Records contained in a dataset:
-=-=-=-=-

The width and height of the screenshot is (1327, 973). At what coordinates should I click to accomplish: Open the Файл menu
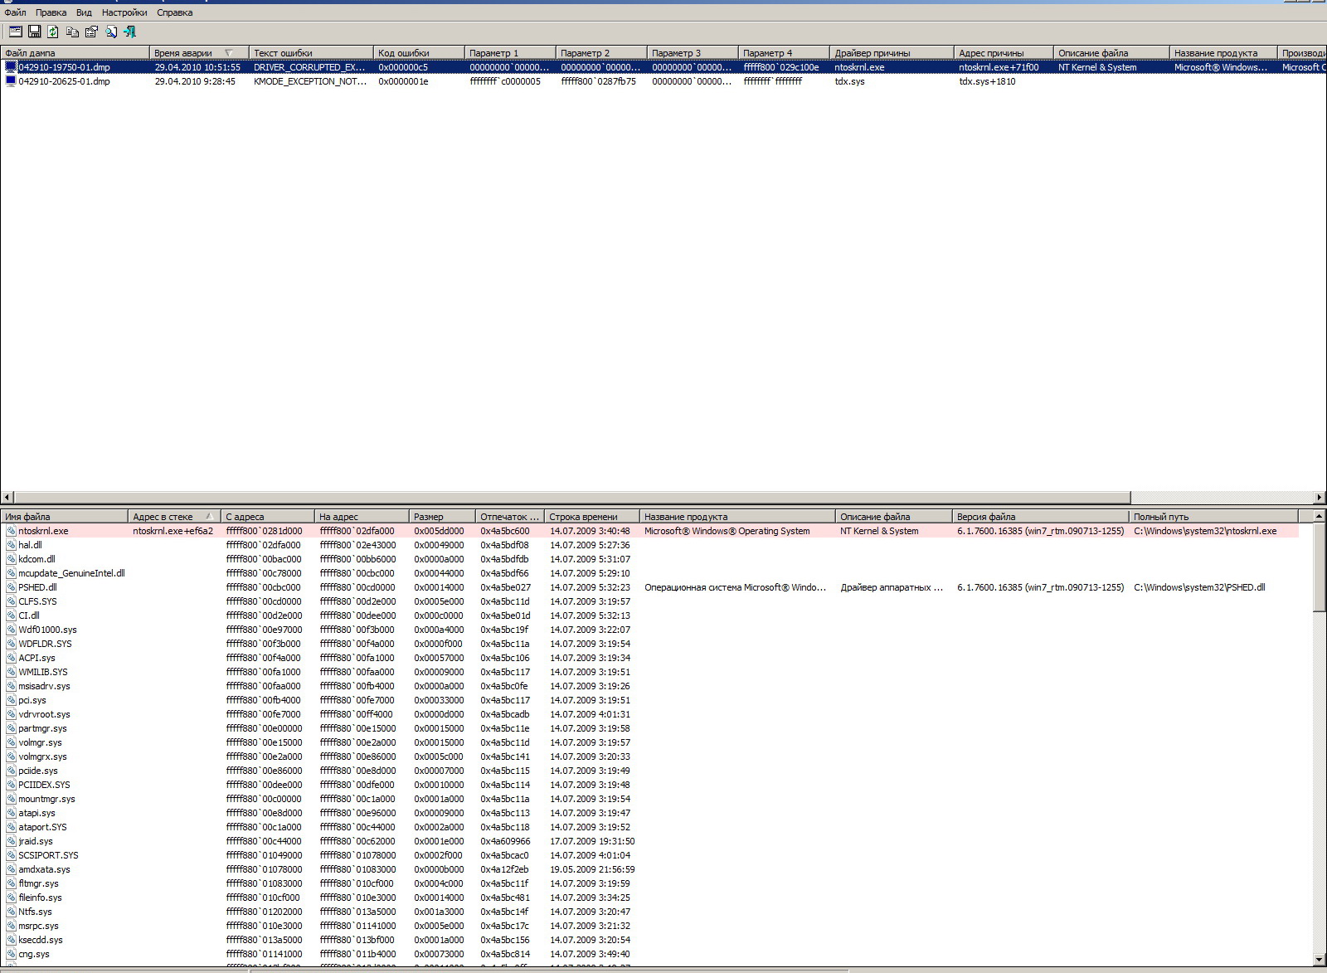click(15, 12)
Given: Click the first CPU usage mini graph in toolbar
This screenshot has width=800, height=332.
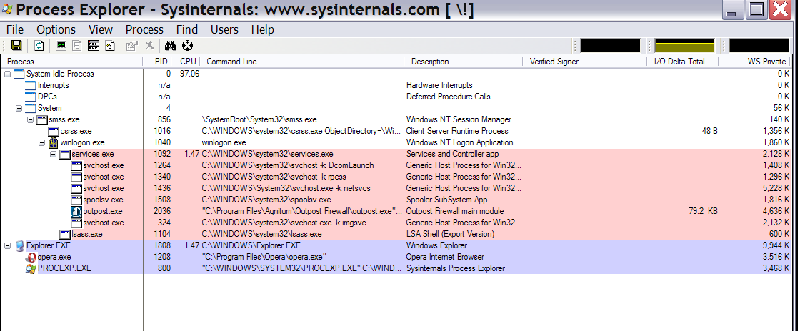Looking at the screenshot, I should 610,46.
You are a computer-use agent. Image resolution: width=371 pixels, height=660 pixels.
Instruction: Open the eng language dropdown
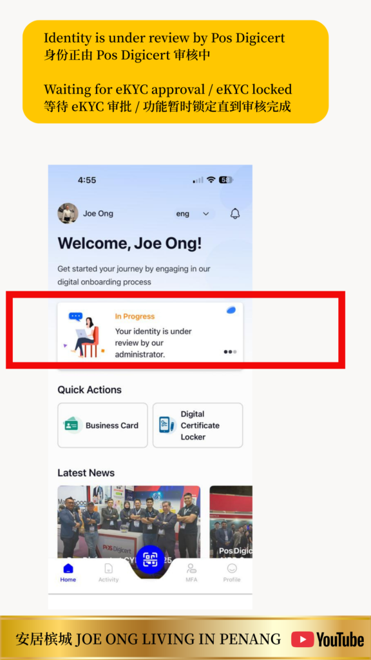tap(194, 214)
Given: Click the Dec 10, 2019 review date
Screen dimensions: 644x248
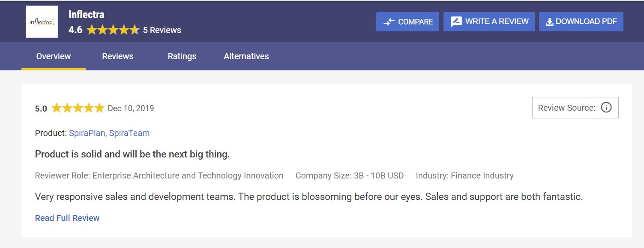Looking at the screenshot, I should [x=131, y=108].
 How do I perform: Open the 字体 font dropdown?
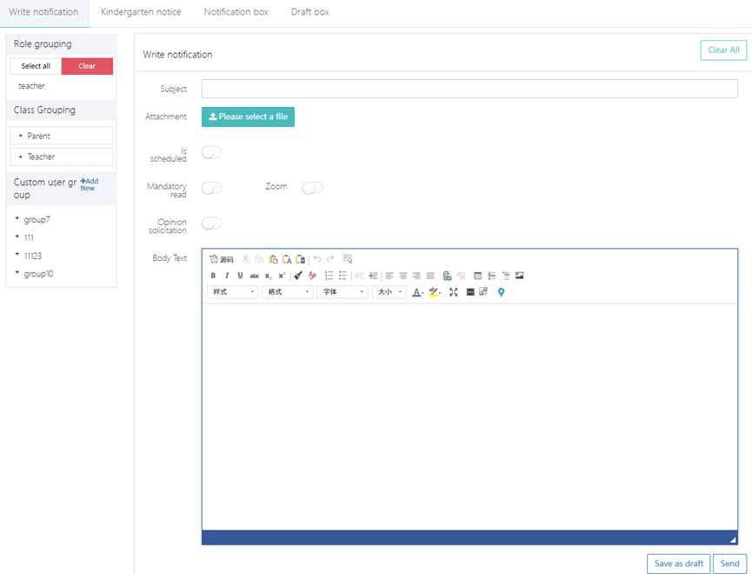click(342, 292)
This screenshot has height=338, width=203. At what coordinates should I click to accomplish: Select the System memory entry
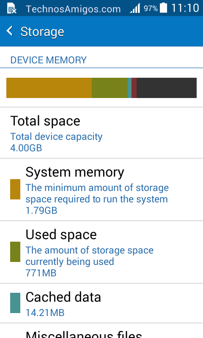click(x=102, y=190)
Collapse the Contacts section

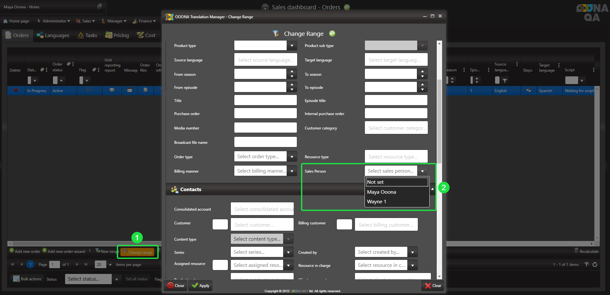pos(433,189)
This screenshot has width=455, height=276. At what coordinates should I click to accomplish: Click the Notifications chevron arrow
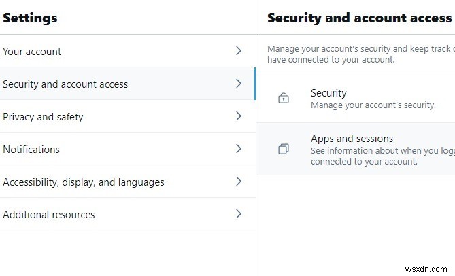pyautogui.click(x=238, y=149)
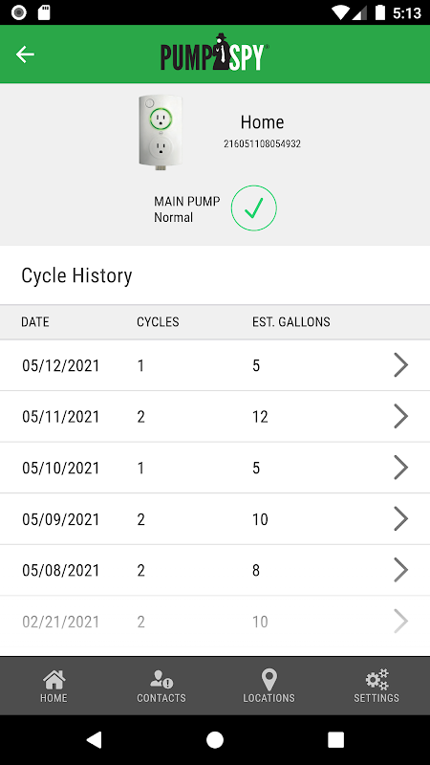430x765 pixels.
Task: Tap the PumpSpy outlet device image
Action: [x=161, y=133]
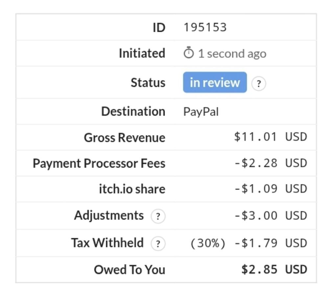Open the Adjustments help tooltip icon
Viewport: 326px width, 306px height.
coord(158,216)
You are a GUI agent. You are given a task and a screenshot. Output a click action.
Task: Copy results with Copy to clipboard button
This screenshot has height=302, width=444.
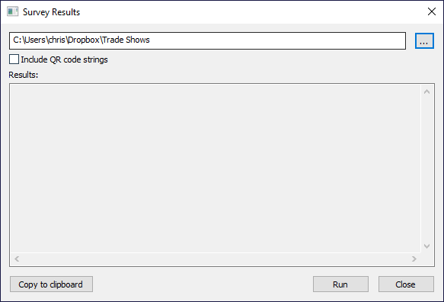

-=-=-=-=-

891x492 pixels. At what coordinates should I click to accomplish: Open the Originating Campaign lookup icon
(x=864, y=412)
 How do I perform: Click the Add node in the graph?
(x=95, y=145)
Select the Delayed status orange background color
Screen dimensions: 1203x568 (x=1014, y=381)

-=-=-=-=-

Using the entries above, transcribe exactly from the line that has "The width and" through the line that has "Given: Click the first". Pictures are dropped.

The width and height of the screenshot is (1327, 973). At what coordinates should I click to accomplish: Open the Файл menu
click(15, 12)
Given: Click the first CPU usage mini graph in toolbar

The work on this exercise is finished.